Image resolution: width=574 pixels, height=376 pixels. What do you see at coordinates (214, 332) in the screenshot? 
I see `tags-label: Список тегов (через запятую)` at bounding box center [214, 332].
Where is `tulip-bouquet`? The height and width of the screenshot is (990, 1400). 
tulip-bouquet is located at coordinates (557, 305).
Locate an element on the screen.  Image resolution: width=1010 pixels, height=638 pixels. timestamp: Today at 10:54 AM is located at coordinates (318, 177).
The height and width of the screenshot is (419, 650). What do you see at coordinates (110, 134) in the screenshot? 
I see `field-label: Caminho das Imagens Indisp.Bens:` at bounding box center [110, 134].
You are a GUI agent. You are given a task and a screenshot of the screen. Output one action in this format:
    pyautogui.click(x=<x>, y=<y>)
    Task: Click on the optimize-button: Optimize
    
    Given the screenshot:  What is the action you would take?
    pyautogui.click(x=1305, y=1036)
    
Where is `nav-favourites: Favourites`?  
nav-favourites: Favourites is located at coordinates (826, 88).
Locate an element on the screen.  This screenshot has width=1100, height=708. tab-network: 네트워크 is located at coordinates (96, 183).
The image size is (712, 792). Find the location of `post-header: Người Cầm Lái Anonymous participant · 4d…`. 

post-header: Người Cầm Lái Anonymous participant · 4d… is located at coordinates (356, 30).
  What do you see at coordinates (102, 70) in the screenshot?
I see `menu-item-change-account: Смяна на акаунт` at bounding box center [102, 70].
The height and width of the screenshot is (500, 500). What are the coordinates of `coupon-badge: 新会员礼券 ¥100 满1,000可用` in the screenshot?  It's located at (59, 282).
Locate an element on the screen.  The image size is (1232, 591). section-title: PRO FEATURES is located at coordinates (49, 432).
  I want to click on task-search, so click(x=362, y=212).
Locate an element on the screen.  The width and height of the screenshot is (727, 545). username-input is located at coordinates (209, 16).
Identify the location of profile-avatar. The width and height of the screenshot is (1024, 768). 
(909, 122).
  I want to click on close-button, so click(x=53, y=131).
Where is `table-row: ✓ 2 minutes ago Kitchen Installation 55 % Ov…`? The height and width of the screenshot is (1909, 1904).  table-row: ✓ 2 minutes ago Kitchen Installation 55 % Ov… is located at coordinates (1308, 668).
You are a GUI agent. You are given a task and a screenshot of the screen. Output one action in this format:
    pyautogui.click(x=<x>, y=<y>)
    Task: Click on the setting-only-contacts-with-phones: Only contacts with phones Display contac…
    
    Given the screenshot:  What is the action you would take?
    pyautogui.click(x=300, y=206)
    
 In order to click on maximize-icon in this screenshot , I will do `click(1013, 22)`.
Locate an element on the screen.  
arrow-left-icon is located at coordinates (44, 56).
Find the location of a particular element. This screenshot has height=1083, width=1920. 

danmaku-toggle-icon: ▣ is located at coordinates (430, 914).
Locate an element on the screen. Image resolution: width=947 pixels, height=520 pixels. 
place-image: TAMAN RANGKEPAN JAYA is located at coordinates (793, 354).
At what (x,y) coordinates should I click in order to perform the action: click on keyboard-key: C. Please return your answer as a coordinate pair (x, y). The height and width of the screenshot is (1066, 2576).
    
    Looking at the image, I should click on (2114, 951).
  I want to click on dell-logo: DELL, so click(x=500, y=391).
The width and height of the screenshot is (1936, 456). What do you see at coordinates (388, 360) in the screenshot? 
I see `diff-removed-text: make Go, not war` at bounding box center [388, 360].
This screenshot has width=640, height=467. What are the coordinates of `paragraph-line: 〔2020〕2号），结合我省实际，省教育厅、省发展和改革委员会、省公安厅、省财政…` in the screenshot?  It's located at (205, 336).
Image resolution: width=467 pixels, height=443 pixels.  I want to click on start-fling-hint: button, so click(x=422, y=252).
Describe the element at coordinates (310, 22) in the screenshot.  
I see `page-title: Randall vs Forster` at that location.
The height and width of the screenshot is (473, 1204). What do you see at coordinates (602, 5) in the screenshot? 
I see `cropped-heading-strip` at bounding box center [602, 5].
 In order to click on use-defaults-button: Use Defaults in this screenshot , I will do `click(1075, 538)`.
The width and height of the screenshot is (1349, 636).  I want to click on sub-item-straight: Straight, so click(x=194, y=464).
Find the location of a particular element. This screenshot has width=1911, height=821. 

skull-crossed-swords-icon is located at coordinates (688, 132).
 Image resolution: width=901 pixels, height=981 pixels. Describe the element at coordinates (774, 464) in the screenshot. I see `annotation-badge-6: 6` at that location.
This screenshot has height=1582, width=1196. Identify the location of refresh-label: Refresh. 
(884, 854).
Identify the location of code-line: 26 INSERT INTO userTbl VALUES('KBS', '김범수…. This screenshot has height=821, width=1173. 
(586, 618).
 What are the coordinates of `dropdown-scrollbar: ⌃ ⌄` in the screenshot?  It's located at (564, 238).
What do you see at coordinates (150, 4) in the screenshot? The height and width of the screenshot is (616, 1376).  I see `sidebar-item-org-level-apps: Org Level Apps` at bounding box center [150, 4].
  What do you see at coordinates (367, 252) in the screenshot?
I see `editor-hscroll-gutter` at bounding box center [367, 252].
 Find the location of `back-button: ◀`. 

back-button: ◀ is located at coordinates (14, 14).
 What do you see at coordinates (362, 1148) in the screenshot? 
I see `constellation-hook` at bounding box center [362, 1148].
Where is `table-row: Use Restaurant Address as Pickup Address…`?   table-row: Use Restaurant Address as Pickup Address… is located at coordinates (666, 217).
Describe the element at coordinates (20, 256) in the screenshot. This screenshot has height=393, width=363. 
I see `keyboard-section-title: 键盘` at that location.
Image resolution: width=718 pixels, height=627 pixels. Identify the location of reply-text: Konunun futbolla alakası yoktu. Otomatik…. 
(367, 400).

-------

— Work to complete —
Print every one of the items above again, word for word.

— Exercise result —
Image resolution: width=574 pixels, height=376 pixels. What do you see at coordinates (214, 332) in the screenshot? 
I see `tags-label: Список тегов (через запятую)` at bounding box center [214, 332].
Where is `tulip-bouquet`? The height and width of the screenshot is (990, 1400). 
tulip-bouquet is located at coordinates (557, 305).
Locate an element on the screen.  Image resolution: width=1010 pixels, height=638 pixels. timestamp: Today at 10:54 AM is located at coordinates (318, 177).
The height and width of the screenshot is (419, 650). What do you see at coordinates (110, 134) in the screenshot? 
I see `field-label: Caminho das Imagens Indisp.Bens:` at bounding box center [110, 134].
You are a GUI agent. You are given a task and a screenshot of the screen. Output one action in this format:
    pyautogui.click(x=<x>, y=<y>)
    Task: Click on the optimize-button: Optimize
    
    Given the screenshot:  What is the action you would take?
    pyautogui.click(x=1305, y=1036)
    
Where is `nav-favourites: Favourites`?  
nav-favourites: Favourites is located at coordinates (826, 88).
Locate an element on the screen.  This screenshot has width=1100, height=708. tab-network: 네트워크 is located at coordinates (96, 183).
The image size is (712, 792). Find the location of `post-header: Người Cầm Lái Anonymous participant · 4d…`. 

post-header: Người Cầm Lái Anonymous participant · 4d… is located at coordinates (356, 30).
  What do you see at coordinates (102, 70) in the screenshot?
I see `menu-item-change-account: Смяна на акаунт` at bounding box center [102, 70].
The height and width of the screenshot is (500, 500). What are the coordinates of `coupon-badge: 新会员礼券 ¥100 满1,000可用` in the screenshot?  It's located at (59, 282).
Locate an element on the screen.  The image size is (1232, 591). section-title: PRO FEATURES is located at coordinates (49, 432).
  I want to click on task-search, so click(x=362, y=212).
Locate an element on the screen.  The width and height of the screenshot is (727, 545). username-input is located at coordinates (209, 16).
Identify the location of profile-avatar. The width and height of the screenshot is (1024, 768). 
(909, 122).
  I want to click on close-button, so click(x=53, y=131).
Where is `table-row: ✓ 2 minutes ago Kitchen Installation 55 % Ov…`? The height and width of the screenshot is (1909, 1904).  table-row: ✓ 2 minutes ago Kitchen Installation 55 % Ov… is located at coordinates (1308, 668).
You are a GUI agent. You are given a task and a screenshot of the screen. Output one action in this format:
    pyautogui.click(x=<x>, y=<y>)
    Task: Click on the setting-only-contacts-with-phones: Only contacts with phones Display contac…
    
    Given the screenshot:  What is the action you would take?
    pyautogui.click(x=300, y=206)
    
 In order to click on maximize-icon in this screenshot , I will do `click(1013, 22)`.
Locate an element on the screen.  
arrow-left-icon is located at coordinates (44, 56).
Find the location of a particular element. This screenshot has height=1083, width=1920. 

danmaku-toggle-icon: ▣ is located at coordinates (430, 914).
Locate an element on the screen. Image resolution: width=947 pixels, height=520 pixels. 
place-image: TAMAN RANGKEPAN JAYA is located at coordinates (793, 354).
At what (x,y) coordinates should I click in order to perform the action: click on keyboard-key: C. Please return your answer as a coordinate pair (x, y). The height and width of the screenshot is (1066, 2576).
    
    Looking at the image, I should click on (2114, 951).
  I want to click on dell-logo: DELL, so click(x=500, y=391).
The width and height of the screenshot is (1936, 456). What do you see at coordinates (388, 360) in the screenshot? 
I see `diff-removed-text: make Go, not war` at bounding box center [388, 360].
This screenshot has width=640, height=467. What are the coordinates of `paragraph-line: 〔2020〕2号），结合我省实际，省教育厅、省发展和改革委员会、省公安厅、省财政…` in the screenshot?  It's located at (205, 336).
Image resolution: width=467 pixels, height=443 pixels.  I want to click on start-fling-hint: button, so click(x=422, y=252).
Describe the element at coordinates (310, 22) in the screenshot.  
I see `page-title: Randall vs Forster` at that location.
The height and width of the screenshot is (473, 1204). What do you see at coordinates (602, 5) in the screenshot? 
I see `cropped-heading-strip` at bounding box center [602, 5].
 In order to click on use-defaults-button: Use Defaults in this screenshot , I will do `click(1075, 538)`.
The width and height of the screenshot is (1349, 636).  I want to click on sub-item-straight: Straight, so click(x=194, y=464).
Find the location of a particular element. This screenshot has width=1911, height=821. 

skull-crossed-swords-icon is located at coordinates (688, 132).
 Image resolution: width=901 pixels, height=981 pixels. Describe the element at coordinates (774, 464) in the screenshot. I see `annotation-badge-6: 6` at that location.
This screenshot has height=1582, width=1196. Identify the location of refresh-label: Refresh. 
(884, 854).
Identify the location of code-line: 26 INSERT INTO userTbl VALUES('KBS', '김범수…. This screenshot has height=821, width=1173. 
(586, 618).
 What are the coordinates of `dropdown-scrollbar: ⌃ ⌄` in the screenshot?  It's located at (564, 238).
What do you see at coordinates (150, 4) in the screenshot? The height and width of the screenshot is (616, 1376).  I see `sidebar-item-org-level-apps: Org Level Apps` at bounding box center [150, 4].
  What do you see at coordinates (367, 252) in the screenshot?
I see `editor-hscroll-gutter` at bounding box center [367, 252].
 Find the location of `back-button: ◀`. 

back-button: ◀ is located at coordinates (14, 14).
 What do you see at coordinates (362, 1148) in the screenshot? 
I see `constellation-hook` at bounding box center [362, 1148].
Where is `table-row: Use Restaurant Address as Pickup Address…`?   table-row: Use Restaurant Address as Pickup Address… is located at coordinates (666, 217).
Describe the element at coordinates (20, 256) in the screenshot. This screenshot has height=393, width=363. 
I see `keyboard-section-title: 键盘` at that location.
Image resolution: width=718 pixels, height=627 pixels. Identify the location of reply-text: Konunun futbolla alakası yoktu. Otomatik…. 
(367, 400).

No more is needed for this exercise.